Notch firmly stated his belief that DLSS is inherently pointless:
“DLSS is essentially meaningless. You take a graphics card that’s too slow to run a game at an acceptable frame rate, then use THE SAME hardware to run a neural network that generates frames between existing ones.”

This provocative statement quickly drew responses from various developers and tech enthusiasts who attempted to challenge his perspective or simply criticized his apparent lack of understanding.

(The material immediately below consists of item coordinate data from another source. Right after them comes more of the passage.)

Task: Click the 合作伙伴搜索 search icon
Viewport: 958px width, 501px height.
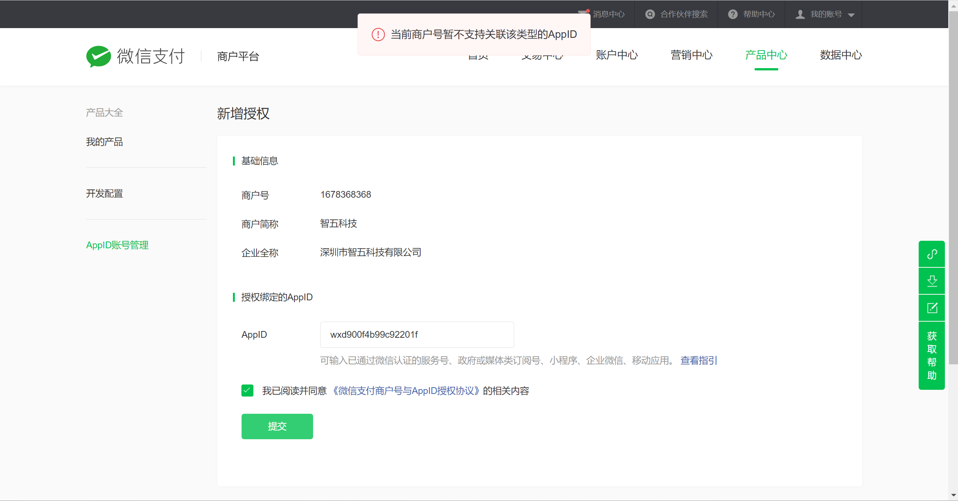Action: click(x=650, y=14)
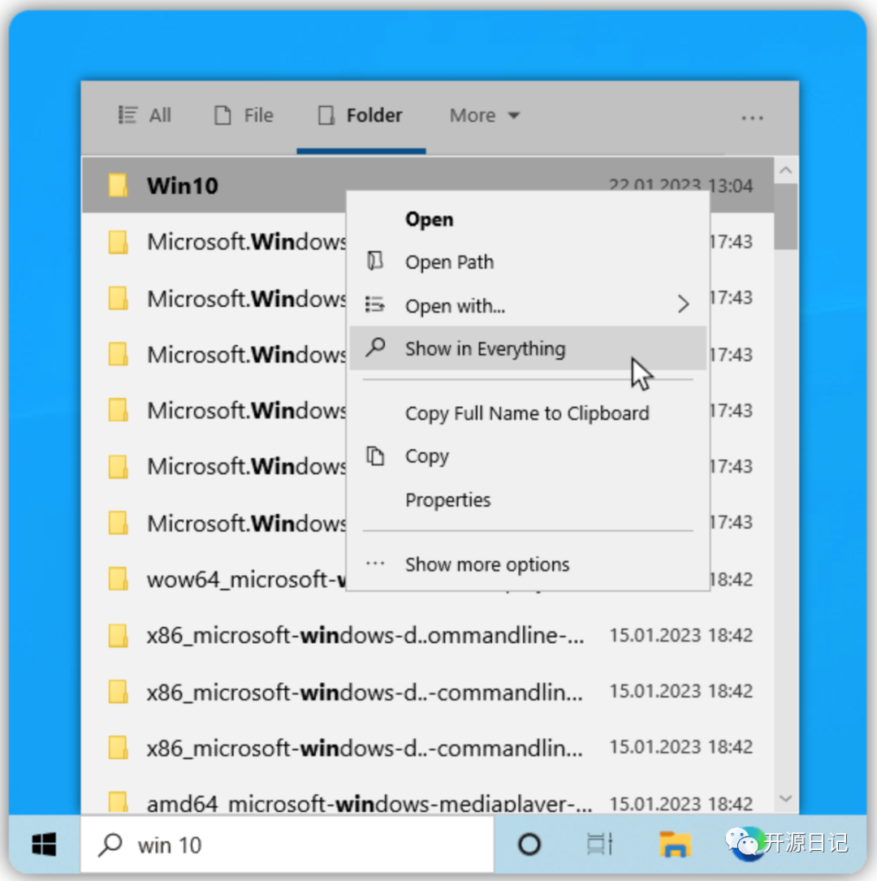Click the Copy icon in context menu
This screenshot has width=877, height=881.
(x=375, y=456)
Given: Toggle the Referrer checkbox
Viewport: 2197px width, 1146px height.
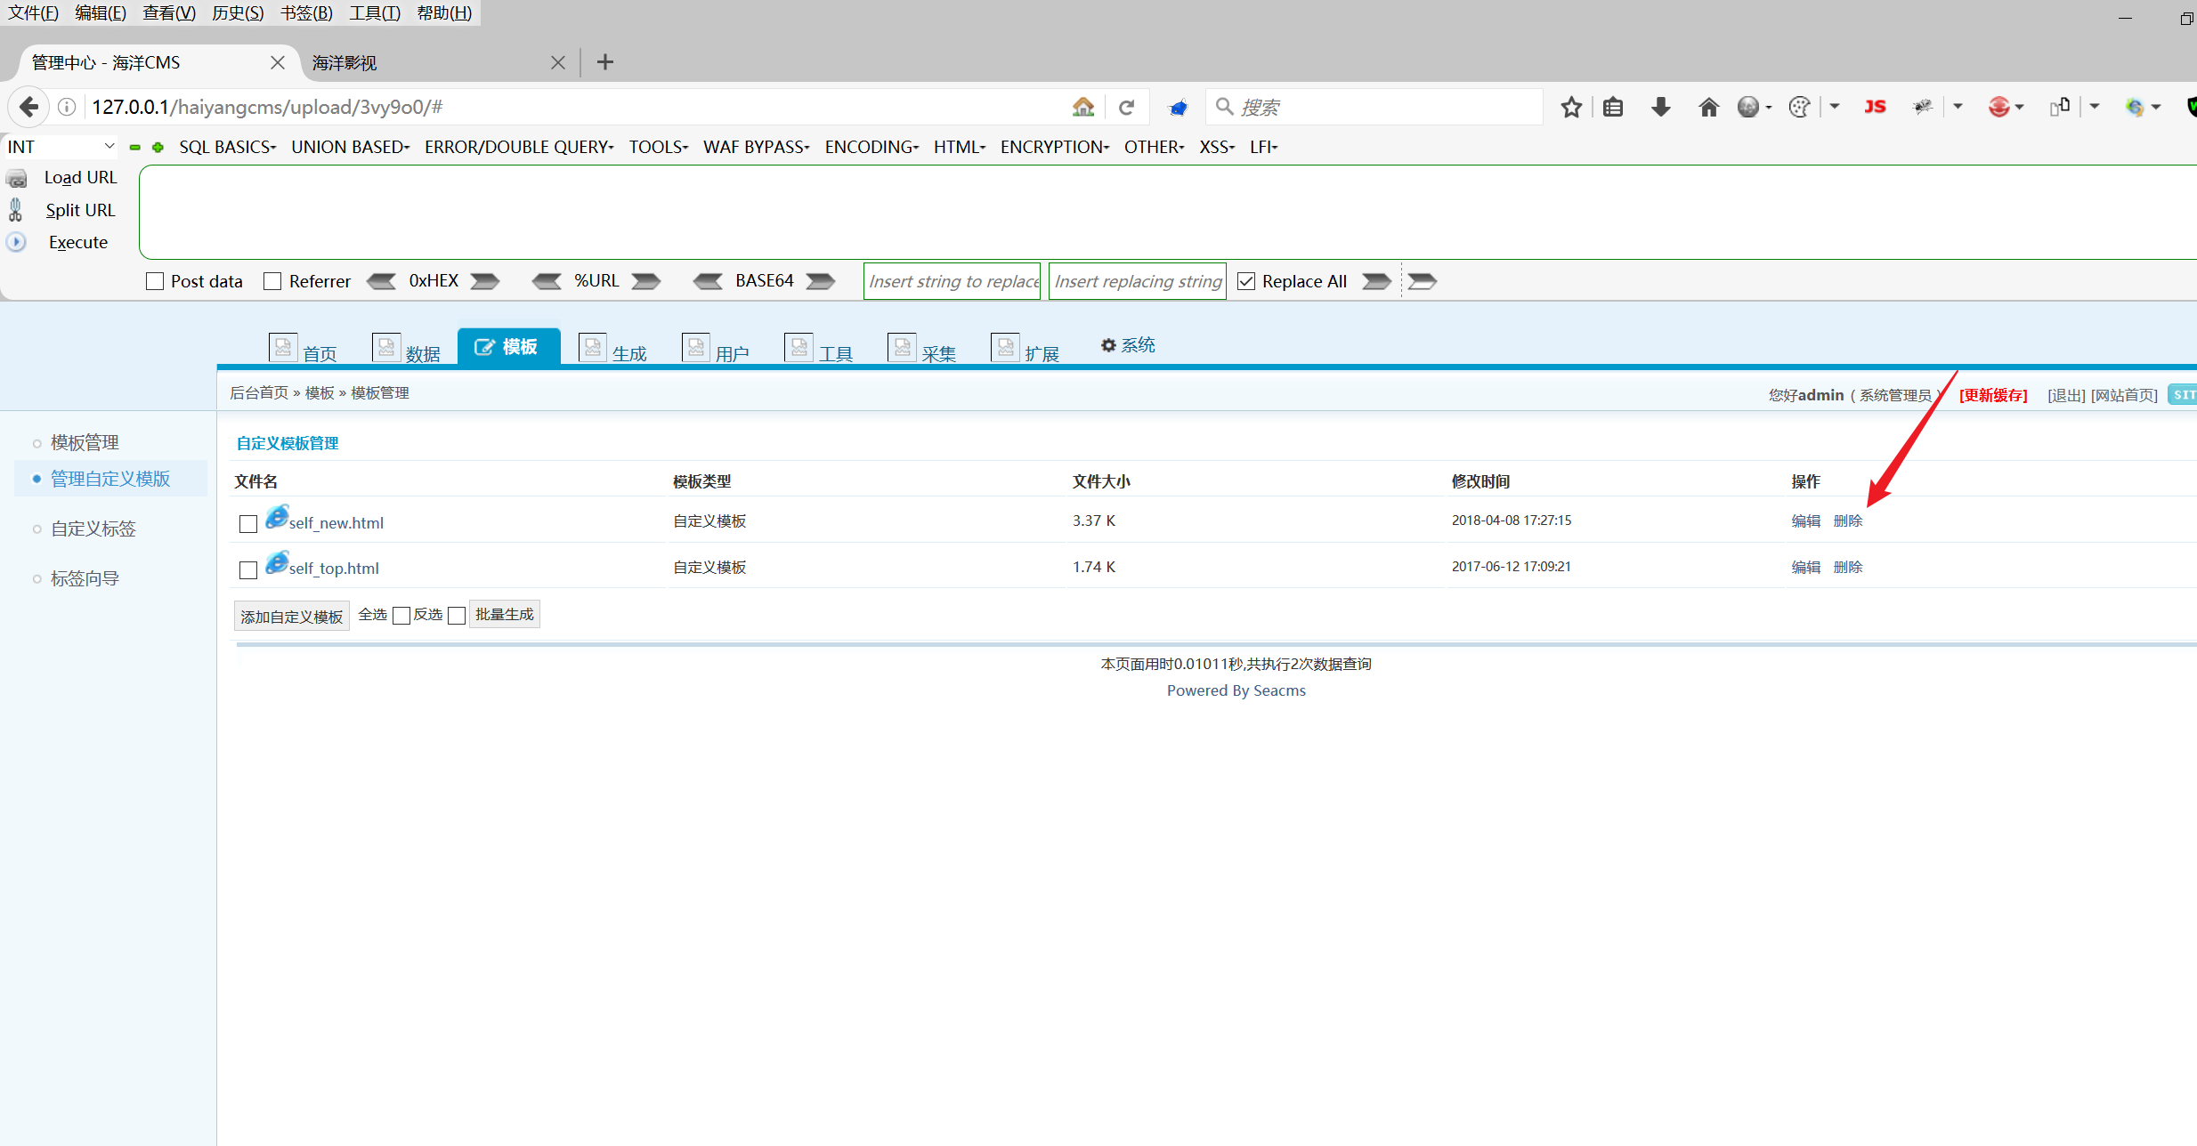Looking at the screenshot, I should 273,281.
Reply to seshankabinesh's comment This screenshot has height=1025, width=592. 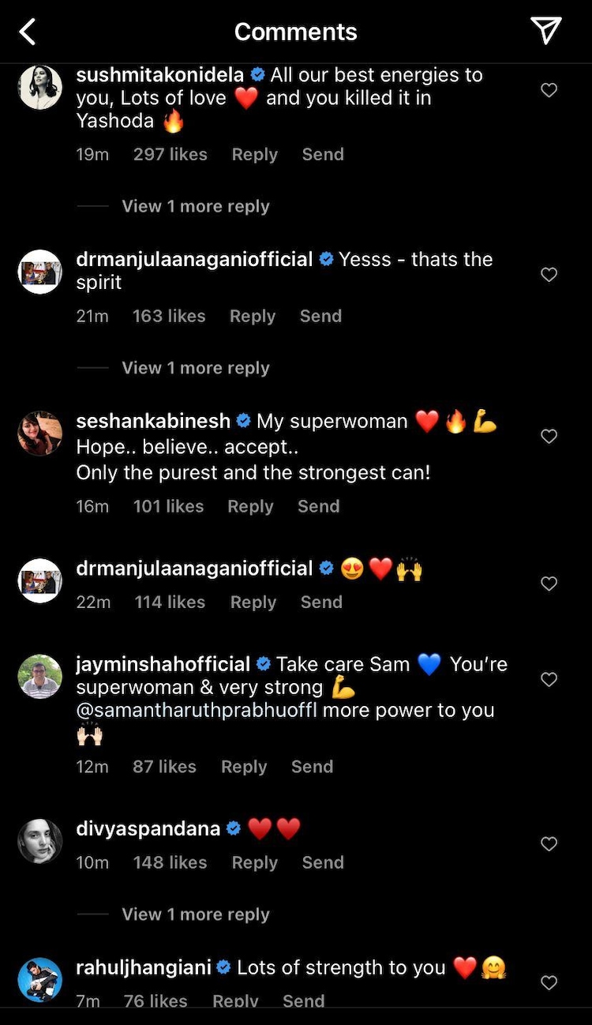(250, 506)
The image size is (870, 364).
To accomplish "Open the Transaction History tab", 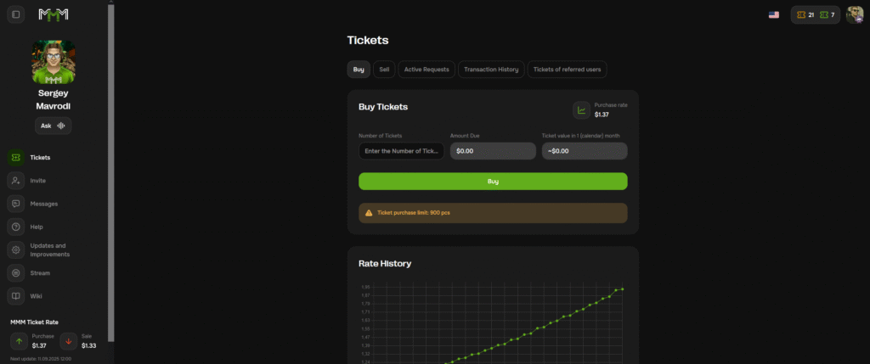I will point(491,70).
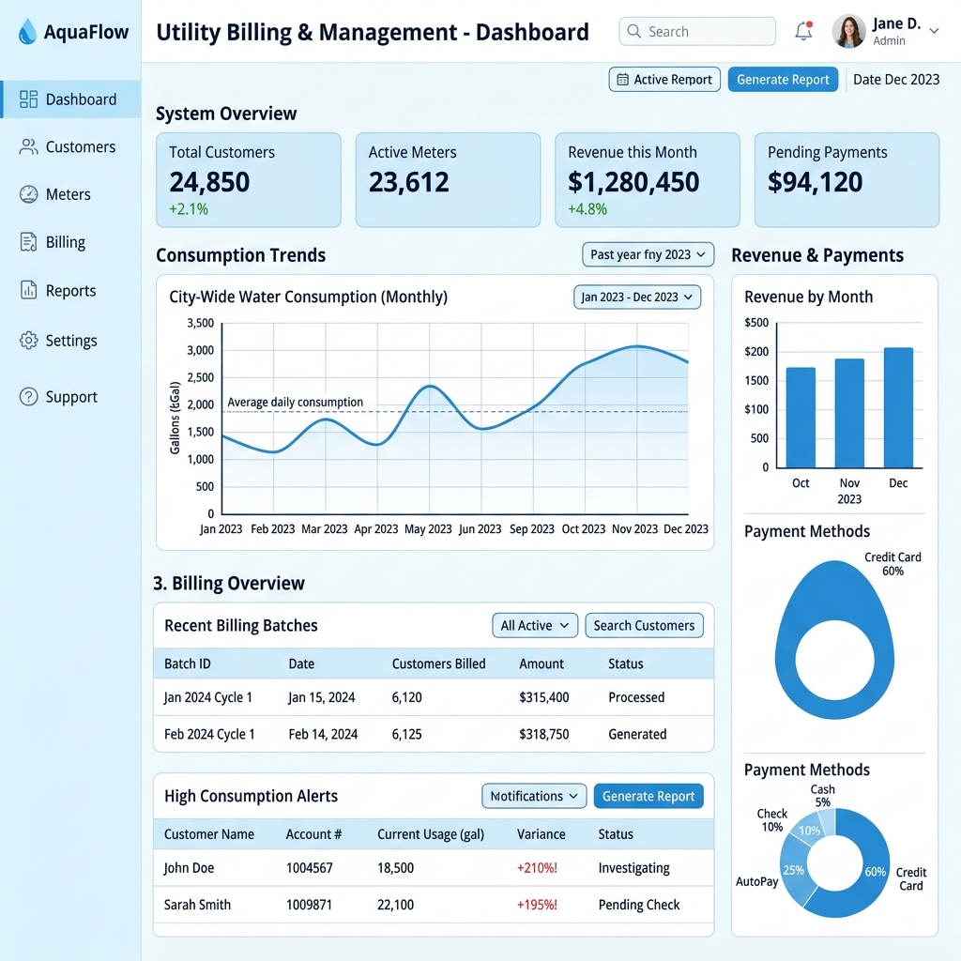Open the All Active filter dropdown

click(534, 625)
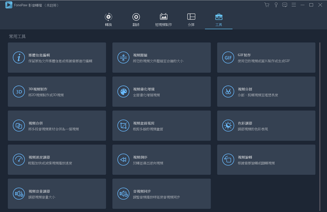Switch to the 轉換 tab

pos(108,20)
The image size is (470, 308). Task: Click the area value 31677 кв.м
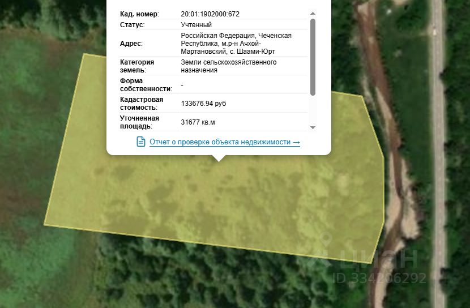click(198, 122)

“Do you even understand how DLSS works? It uses Tensor Cores for DLSS, and it looks far from bad — latency is either absent or almost imperceptible. [Frame generation], yes, that’s a real headache, but not DLSS. DLSS is the future and the best technology ever. Neural rendering is the future.”
— hell_bl00dy
To this, Notch offered a concise dismissal: “Wow, that’s literally the worst opinion ever.”
“It’s crazy when a grown man publicly admits to being stumped by something so simple. But then again, this is the same grown man who wears Mickey Mouse ears.”
— mitch_kawasaki
Notch retorted, “I understand how computations work. You haven’t provided a single argument to refute my statement.”
“It utilizes a separate part of the graphics card specifically for frame generation (Tensor Cores), so it can all work synchronously, and even if it didn’t, creating a ‘fake’ frame is still faster than a real one. It’s unclear why Notch pretends not to understand this.”
— BOENSAW
Notch’s response was sharp: “Are you trying to say there are two types of computations? I’ll laugh at you now. You are an idiot.”
“You’re talking about frame generation, don’t call it ‘DLSS.’ DLSS is a suite of technologies, like Super Resolution, which is very commonly used. I don’t use Frame Generation myself – I think it’s not quite good enough yet for the games I play. However, Reflex 2 with Frame Warp might change that. Nevertheless, it’s perfectly reasonable to use neural rendering to fill the gaps when pure rasterization isn’t evolving fast enough.”
— TruthByRockwell
Notch has not yet responded to this specific argument.